▸ **Actions to take**:
1 – Answer these questions about the gutter shield patent page:
(a) On what date was the application filed?
(b) Who is listed as the inventor?
(c) What does the page name as the most frequent cause of gutter clogging?
2 – Write out the gutter shield patent passage, starting with "Unless precautions are" and going on through "basements often result.", and substitute "thunderstorms" for "storms".
3 – Extend the gutter shield patent text, starting right after its final sentence.

|Publication number||US5092086 A|
|Application number||US 07/664,855|
|Publication date||Mar 3, 1992|
|Filing date||Mar 5, 1991|
|Priority date||Aug 27, 1990|
|Publication number||07664855, 664855, US 5092086 A, US 5092086A, US-A-5092086, US5092086 A, US5092086A|
|Inventors||Albert Rognsvoog, Sr.|
|Original Assignee||Rognsvoog Sr Albert|
|Export Citation||BiBTeX, EndNote, RefMan|
|Patent Citations (29), Referenced by (38), Classifications (6), Legal Events (4)|
|External Links: USPTO, USPTO Assignment, Espacenet|
This application is a continuation-in-part of application Ser. No. 572,677 filed on Aug. 27, 1990, and now abandoned.
This invention is related generally to gutter shields and, more particularly, to a rain gutter shield assembly which is readily attached and secured in place without the use of nails or other shingle-piercing fasteners and which is easily removed.
Unless precautions are taken, rain gutters mounted on the roofs of buildings can and often do become obstructed and eventually clogged with debris. Certainly, falling leaves are the most frequent cause of gutter clogging but certainly not the only cause. Small twigs and branches commonly fall or are washed into rain gutters as a result of storms and high winds. Birds occasionally nest in rain gutters and such nests, being relatively large cohesive masses, can quickly and completely clog a rain gutter. Any of the foregoing will require the building occupant to free such rain gutters of debris. Otherwise, the gutter overflows and leaking foundations and basements often result.

Data on locating visible targets
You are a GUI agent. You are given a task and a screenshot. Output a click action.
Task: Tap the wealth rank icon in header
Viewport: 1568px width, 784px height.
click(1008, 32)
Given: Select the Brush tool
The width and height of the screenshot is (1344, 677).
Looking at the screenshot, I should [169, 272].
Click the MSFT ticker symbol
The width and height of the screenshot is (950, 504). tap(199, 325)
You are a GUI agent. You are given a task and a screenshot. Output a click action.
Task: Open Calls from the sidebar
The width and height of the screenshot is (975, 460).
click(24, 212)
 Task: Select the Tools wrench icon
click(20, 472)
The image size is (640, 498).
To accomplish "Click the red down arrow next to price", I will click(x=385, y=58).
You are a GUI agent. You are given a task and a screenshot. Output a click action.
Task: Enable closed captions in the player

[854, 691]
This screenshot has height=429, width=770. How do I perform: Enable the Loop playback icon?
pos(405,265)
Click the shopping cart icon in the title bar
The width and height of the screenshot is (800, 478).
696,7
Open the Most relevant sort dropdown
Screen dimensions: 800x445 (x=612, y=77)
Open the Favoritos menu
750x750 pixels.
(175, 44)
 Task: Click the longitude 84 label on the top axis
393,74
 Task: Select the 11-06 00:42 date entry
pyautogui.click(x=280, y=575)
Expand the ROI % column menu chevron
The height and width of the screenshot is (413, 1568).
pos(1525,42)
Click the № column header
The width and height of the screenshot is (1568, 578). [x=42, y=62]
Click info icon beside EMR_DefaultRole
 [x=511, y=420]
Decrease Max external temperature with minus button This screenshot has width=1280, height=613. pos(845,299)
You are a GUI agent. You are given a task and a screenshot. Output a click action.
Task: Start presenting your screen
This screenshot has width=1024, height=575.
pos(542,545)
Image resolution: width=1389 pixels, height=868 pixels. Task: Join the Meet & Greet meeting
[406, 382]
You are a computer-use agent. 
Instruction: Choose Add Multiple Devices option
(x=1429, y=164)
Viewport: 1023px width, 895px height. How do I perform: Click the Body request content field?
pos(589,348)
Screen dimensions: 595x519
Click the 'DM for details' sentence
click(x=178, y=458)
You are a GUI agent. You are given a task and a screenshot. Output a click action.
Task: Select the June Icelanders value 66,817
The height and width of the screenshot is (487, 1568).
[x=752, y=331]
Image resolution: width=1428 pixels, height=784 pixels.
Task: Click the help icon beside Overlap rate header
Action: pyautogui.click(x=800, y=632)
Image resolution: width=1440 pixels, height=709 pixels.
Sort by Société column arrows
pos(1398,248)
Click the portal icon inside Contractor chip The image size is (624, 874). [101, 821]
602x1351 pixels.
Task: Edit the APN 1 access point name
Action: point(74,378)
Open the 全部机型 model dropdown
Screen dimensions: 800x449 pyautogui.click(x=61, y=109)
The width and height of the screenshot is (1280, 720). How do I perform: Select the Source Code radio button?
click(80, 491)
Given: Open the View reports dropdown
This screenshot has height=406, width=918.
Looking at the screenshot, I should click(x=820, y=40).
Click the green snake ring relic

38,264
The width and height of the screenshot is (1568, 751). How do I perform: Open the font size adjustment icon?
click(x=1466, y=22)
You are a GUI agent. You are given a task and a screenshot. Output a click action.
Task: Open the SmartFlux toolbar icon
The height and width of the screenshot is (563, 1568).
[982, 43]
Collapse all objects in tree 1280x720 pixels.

▸ **Answer list**:
1 –
(a) Mar 5, 1991
(b) Albert Rognsvoog, Sr.
(c) Falling leaves

2 –
Unless precautions are taken, rain gutters mounted on the roofs of buildings can and often do become obstructed and eventually clogged with debris. Certainly, falling leaves are the most frequent cause of gutter clogging but certainly not the only cause. Small twigs and branches commonly fall or are washed into rain gutters as a result of thunderstorms and high winds. Birds occasionally nest in rain gutters and such nests, being relatively large cohesive masses, can quickly and completely clog a rain gutter. Any of the foregoing will require the building occupant to free such rain gutters of debris. Otherwise, the gutter overflows and leaking foundations and basements often result.

3 –
Devices to shield rain gutters and prevent debris from being deposited in them are well known. For example, U.S. Pat. No. 4,032,456 (Berce) shows a gutter shield which uses a mesh cover supported by a solid frame and mounted to the roof using a strap-like hinge. Each hinge is affixed to the roof by shingle-piercing nails although an adhesive may be used for attachment if the hinge is perforated. The Berce shield is clearly intended for permanent mounting on the roof, the mesh shield being attached along only one edge so that the shield can be flipped upward for cleaning access to the gutter.
Another type of gutter shield is shown in U.S. Pat. No. 4,573,290 (Fleming). The Fleming shield is made entirely of mesh and is attached to the roof using nails which are driven through layers of overlapping shingles and into the underlying roof structure. In the alternative or in addition to the use of nails, cement bonding can be used. In either instance, the installation is clearly permanent and not intended for removal or, very possibly, for easy access to the interior of the gutter.
The screen shown in U.S. Pat. No. 4,745,710 (Davis) has a lower edge which is secured to a rain gutter and an upper plate which is merely inserted between layers of shingles without apparent use of adhesive or other fastening means.
Still another type of gutter guard is shown in U.S. Pat. No. 4,769,957 (Knowles). The front edge of the Knowles guard is attached to the front edge of the rain gutter using fasteners such as pop rivets or sheet metal screws. Retention of the rear or upper edge is by inserting such edge beneath the leading edges of the first course of shingles.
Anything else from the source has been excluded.